§ Passage shown
# The Cooks Book of translations



## bigbuns (Jun 28, 2004)

While in Denmark, I picked up a book called, The Cooks Book...NO, not the one currently popular in the US with recipes. This was a huge encyclopedia. Each page had 4 columns. In the first column were ingredients/termsin English..sugar, flour, salt, mix, fold, bake, etc. In the second column was it's French translation, the third Danish and the fourth German. I had bought a bunch of other books that day and did not have the money left to buy this one. I could kick myself! Now, I have a bunch of Danish and German baking and pastry books, and I'm having trouble understanding the directions. 

Does anyone else know of this book or anything comparable? Any cooking term translation websites?

Tks.


----------



## mezzaluna (Aug 29, 2000)

Here's an online translator for German terms: http://german.about.com/library/blrezepte_voc.htm


----------



## bigbuns (Jun 28, 2004)

That's great! Should help immensely. French I can translate, so now all I really need is Danish. I've been searching using the term "dictionary" and "translations".....I think I'll try "glossary", since this is what this site uses.
Thanks a bunch.


----------



## mezzaluna (Aug 29, 2000)

BTW, BigBuns, I LOVE your signature line!:lol:


----------



## bigbuns (Jun 28, 2004)

I only speak the truth!


----------

Items from a dataset

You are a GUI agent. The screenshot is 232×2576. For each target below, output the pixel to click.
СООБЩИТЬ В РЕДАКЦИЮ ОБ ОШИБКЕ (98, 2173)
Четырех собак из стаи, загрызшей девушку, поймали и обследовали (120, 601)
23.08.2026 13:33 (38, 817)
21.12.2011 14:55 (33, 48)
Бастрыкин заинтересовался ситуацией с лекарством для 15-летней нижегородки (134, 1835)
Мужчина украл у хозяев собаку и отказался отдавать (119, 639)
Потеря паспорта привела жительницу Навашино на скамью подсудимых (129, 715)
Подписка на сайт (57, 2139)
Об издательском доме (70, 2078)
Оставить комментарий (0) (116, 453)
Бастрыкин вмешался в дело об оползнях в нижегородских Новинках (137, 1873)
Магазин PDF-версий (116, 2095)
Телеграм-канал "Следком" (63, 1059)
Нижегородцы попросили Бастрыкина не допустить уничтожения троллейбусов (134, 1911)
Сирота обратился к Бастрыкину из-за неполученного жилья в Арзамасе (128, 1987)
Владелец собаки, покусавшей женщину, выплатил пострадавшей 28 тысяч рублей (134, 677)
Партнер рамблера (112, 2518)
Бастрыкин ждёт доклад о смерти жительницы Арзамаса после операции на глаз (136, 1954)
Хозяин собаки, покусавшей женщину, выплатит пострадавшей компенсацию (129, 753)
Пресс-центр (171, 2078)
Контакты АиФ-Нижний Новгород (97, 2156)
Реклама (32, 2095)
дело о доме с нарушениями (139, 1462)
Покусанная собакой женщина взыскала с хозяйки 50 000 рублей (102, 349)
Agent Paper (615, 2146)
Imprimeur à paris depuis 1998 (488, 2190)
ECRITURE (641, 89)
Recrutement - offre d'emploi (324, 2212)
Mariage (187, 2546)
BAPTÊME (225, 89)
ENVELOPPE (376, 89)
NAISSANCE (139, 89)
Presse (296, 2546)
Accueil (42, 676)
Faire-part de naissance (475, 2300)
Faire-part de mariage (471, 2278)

§ Work to complete
1. Check whether each statement agrees with the forum thread: (a) each page of The Cooks Book had four columns, (b) bigbuns bought The Cooks Book while in Denmark, (c) the link mezzaluna posted is for Danish terms. For each, answer yes or no and quote the words from the thread that settle it.
2. Format the dataset rows from the line with "Бастрыкин ждёт доклад" through the last row as a numbered list.

§ Problem solutions
1.
(a) Yes: "Each page had 4 columns."
(b) No: "I had bought a bunch of other books that day and did not have the money left to buy this one."
(c) No: "Here's an online translator for German terms"

2.
1. Бастрыкин ждёт доклад о смерти жительницы Арзамаса после операции на глаз (136, 1954)
2. Хозяин собаки, покусавшей женщину, выплатит пострадавшей компенсацию (129, 753)
3. Пресс-центр (171, 2078)
4. Контакты АиФ-Нижний Новгород (97, 2156)
5. Реклама (32, 2095)
6. дело о доме с нарушениями (139, 1462)
7. Покусанная собакой женщина взыскала с хозяйки 50 000 рублей (102, 349)
8. Agent Paper (615, 2146)
9. Imprimeur à paris depuis 1998 (488, 2190)
10. ECRITURE (641, 89)
11. Recrutement - offre d'emploi (324, 2212)
12. Mariage (187, 2546)
13. BAPTÊME (225, 89)
14. ENVELOPPE (376, 89)
15. NAISSANCE (139, 89)
16. Presse (296, 2546)
17. Accueil (42, 676)
18. Faire-part de naissance (475, 2300)
19. Faire-part de mariage (471, 2278)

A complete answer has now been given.